The parameters defines the training sequence, i.e, how many iterations need to be performed for each type of model. The simpler models are used to initialize the more complexed model, so perform a number of iterations for simpler models are necessary. HMM is considered a replacement of model 2, most widely used training sequnce is:
-m1 5 -m2 0 -mh 5 -m3 3 -m4 3 -m5 0 -m6 0
| Name | Aliases | Type | Meaning |
|---|---|---|---|
| model1iterations | m1, noiterationsmodel1 | INT | Number of iterations when training model 1 |
| model2iterations | m2, noiterationsmodel2 | INT | Number of iterations when training model 2 |
| model3iterations | m3, noiterationsmodel3 | INT | Number of iterations when training model 3 |
| model4iterations | m4, noiterationsmodel4 | INT | Number of iterations when training model 4 |
| model5iterations | m5, noiterationsmodel5 | INT | Number of iterations when training model 5 |
| model6iterations | m6, noiterationsmodel6 | INT | Number of iterations when training model 6 |
| hmmiterations | mh, numberofiterationsforhmmalignmentmodel | INT | Number of iterations when training hmm |
| Name | Aliases | Type | Meaning |
|---|---|---|---|
| compactalignmentformat | BOOL | Whether output the compact alignment format, the compact format does not have text of source/target sentence, and output only alingment links, such as 1 1 2 5 |
|
| countoutputprefix | STRING | It is mostly used in distributed training, similar to outputprefix but will not dump the normalized model but the count tables before normalization | |
| dumpcount | BOOL | A trigger for dumping counts in addition to the normalized models.

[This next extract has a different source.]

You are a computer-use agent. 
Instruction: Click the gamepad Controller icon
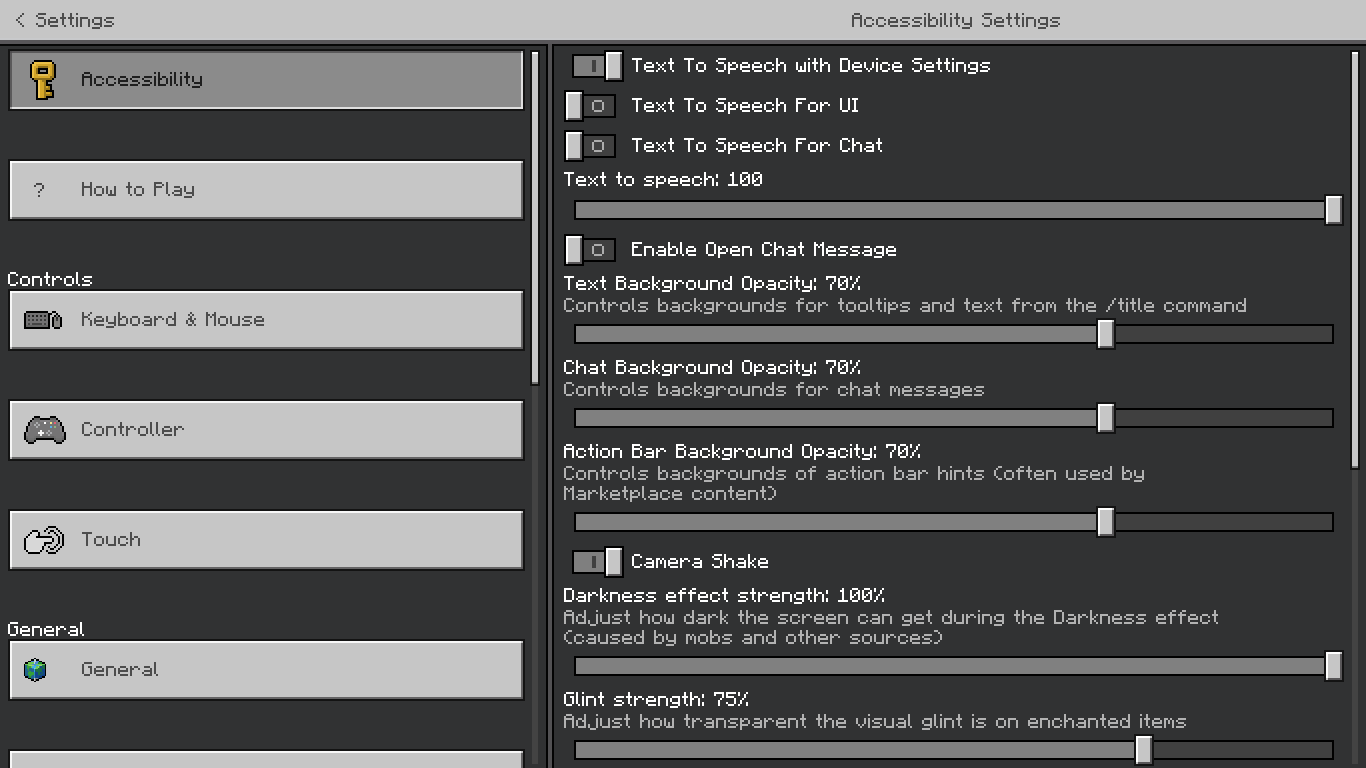coord(44,430)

Note that the count will ONLY be dumped in the final step. | |
| dumpcountusingwordstring | BOOL | By default the word ids will appear in the count tables, if the parameter is set to true then the word surface form will be used. | |
| logfile | l | STRING | The path for log file |
| outputfilepreifx | o | STRING | The prefix for output files |
| outputpath | STRING | (Not used and will be removed in next version ) | |
| model1dumpfrequency | t1 | INT | Specify the model/alignment will be dump in every t1 iterations, 0 means no dump, 1 means dump every iteration. Set t1=m1, so only the last iteration is dumped |
| model2dumpfrequency | t2 | INT | Dump frequnece of model 2 |
| transferdumpfrequency | t2to3 | INT | If model 2 is used instead of HMM, an additional iteration is needed to transfer from model 2 to model 3 this triggers dumping of that iteration |
| model345dumpfrequency | t345 | INT | Dump frequnece of model 3/4/5/6 |
| hmmdumpfrequency | th | INT | Dump frequnece of HMM |
| nbestalignments | BOOLEAN | Whether dump N-Best alignment instead of Viterbi Alignmetn | |
| nodumps | BOOLEAN | If true, then no dumps will be made for model files and alignment files | |
| onlyaldumps | BOOLEAN | If true, only dump alignments (This will force the model 3/4/5 to output alignment of last step, i.e *.A3.final |
The output filenames is generated as follows:
outputname = outputprefix + "." + modelType + trainingStage + "." + iteration;
where outputprefix is specified in the parameter, model type can be t, a, d, n, D and h, the training stage can be 1 (model 1) 2 (model 2) 3 (model 3/4/5, for d model), 4, 5 and hmm.
| Name | Aliases | Type | Meaning |
|---|---|---|---|
| corpusfile | c | STRING | Input corpus file (The snt file) |
| testcorpusfile | tc | STRING | Input corpus file (The snt file), the file will only be used in alignment but the counts will not affect the models. |
| sourcevocabularyfile | s | STRING | Source vocabulary file (.vcb), note that in Moses, the definition of source and target are reversed, so when training ch-en, ch is target and en is source |
| targetvocabularyfile | t | STRING | target vocabulary file (.vcb) |
| restart | INT | (Only in MGIZA), restart training from a certain level, will be explained later | |
| previousa/d/d4/d42/hmm/n/t | STRING | Previous models for resume training |
MGIZA supports resuming training, which needs loading previous models and set correct restart level. Below is a table list the restart levels and model files needed for the level.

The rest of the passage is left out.